Thursday, December 3

'keeping in touch'

you know when some people don't contact you that much, then suddenly do? and so often it is when they need something from you. so you're kinda like their lifeline or some sort.

that is quite sad. it is.

but i'm quite used to it. in fact, i think at this point i am glad if people do that. means they remember me to a certain degree. and it always feels so good to be able to help people in need. kinda feel useful and in some way it gives more sense of purpose in life.

of course, as with a lot of other things in this indefinite world, things change. new things develop. as i was quite comfortable with people contacting me once in a blue moon to seek help, a new phenomenon arises that quite catches me off guard.

people who rarely contact me suddenly do. and out of what my optimistic self could think of as politeness, they often begin with pleasantries. how are you, how's life been, how's it going so far etc etc. some even go to the extent of cracking jokes. i am quite pleased with all that and i think it is nice of them to do that, seeing how it has been ages since we talk/chat. genuinely i entertain the chatter, expecting some good catch up session. then suddenly, they tell me the 'true' purpose of them contacting me. the TRUE PURPOSE. i have never felt so betrayed in my life. no. that's an exaggeration. i have been betrayed worse. nevertheless, i feel betrayed when people do this. all that nice caring words - they have all been fake? because catching up as such was apparently not the TRUE PURPOSE of the conversation. sort of saying "i don't care about you actually, i just need your help, but before you do, i will pretend like i care so that the possibility of you helping me would be higher," gosh.

and then of course, after they receive what they so inquire, conversation ends. and never to happen again. well, until another need arises i suppose.

but seriously, though the aforementioned method of 'testing the water' would work fine on other people, or maybe in fact preferred by some, i think that is just a complete rubbish. if you don't want to do it, don't do it. i would rather much prefer someone contacts me for help, by straightaway stating they need my help from the very beginning. no time wasted.

so thence on, i have become ever so careful about long loss people suddenly contacting me and behave ever so politely.

things like this contribute more to my trust issue with people.

Saturday, September 26

September twenty second

Dear you,

How are you doing?

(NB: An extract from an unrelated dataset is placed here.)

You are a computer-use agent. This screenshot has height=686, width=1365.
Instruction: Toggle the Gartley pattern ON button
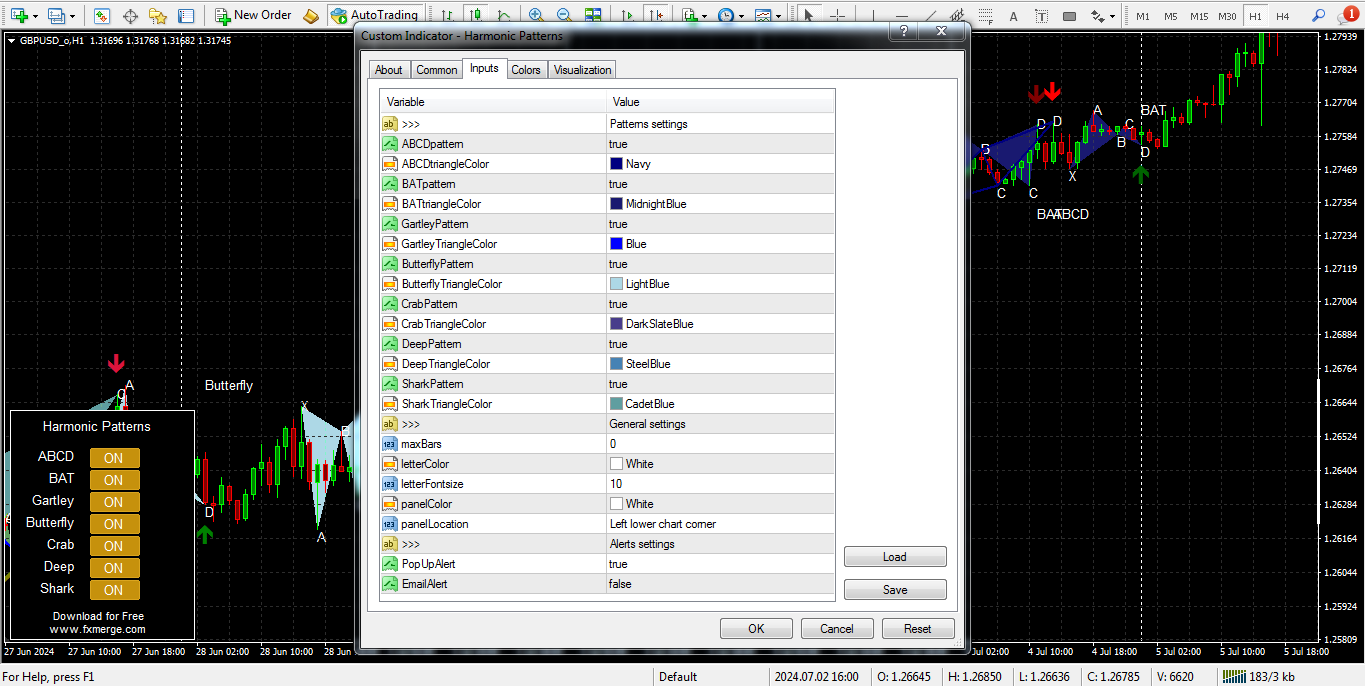point(114,502)
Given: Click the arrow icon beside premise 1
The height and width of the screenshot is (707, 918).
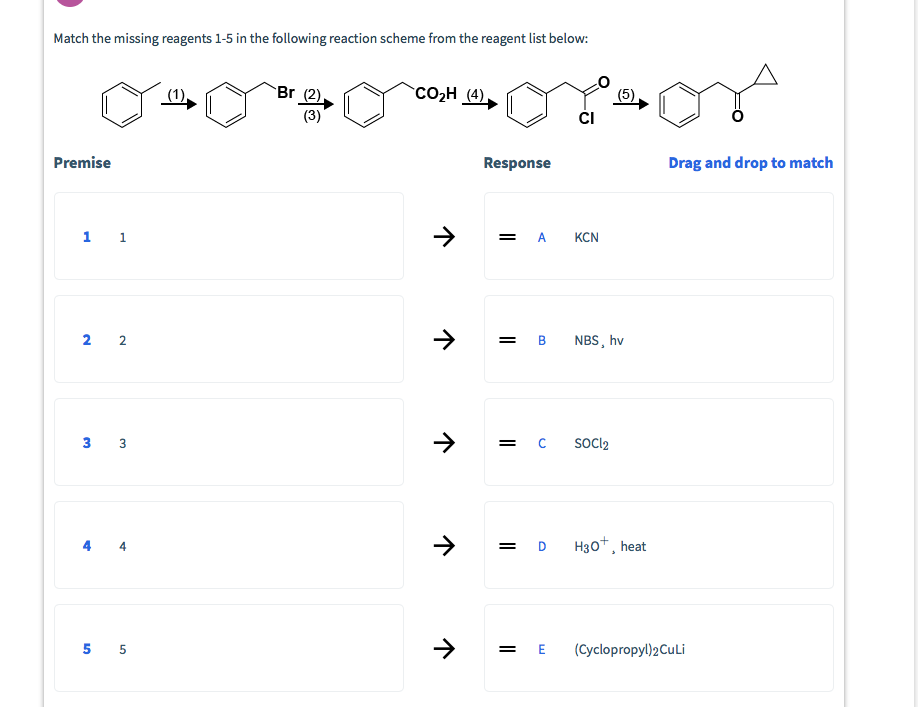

I hope you're fine as you always are. I'm..okay. I guess.

It has been a year now. Time definitely crawled in regards to this one. Still feel like it just happened a few weeks ago, however cliche that might sound.

They say time heals all wound. I'm yet to see that happening. Is one year not long enough? I'm pretty sure you have long forgotten me by now. Not entirely in the sense that you no longer know who I am and stuff, but I imagine you've somehow "reset" now. Wait, move on would be the better word for it. I wonder how many times I have crossed your mind nowadays. And when I do, how good it must be for you to not feel anything at all. Useless thoughts, I know, but I wonder anyway. Because when you're on mine, you rob all the energy off of me. The ache in my heart suddenly gets a bit more physical. Dreams of you come, time to time, uninvited. Do the same thing.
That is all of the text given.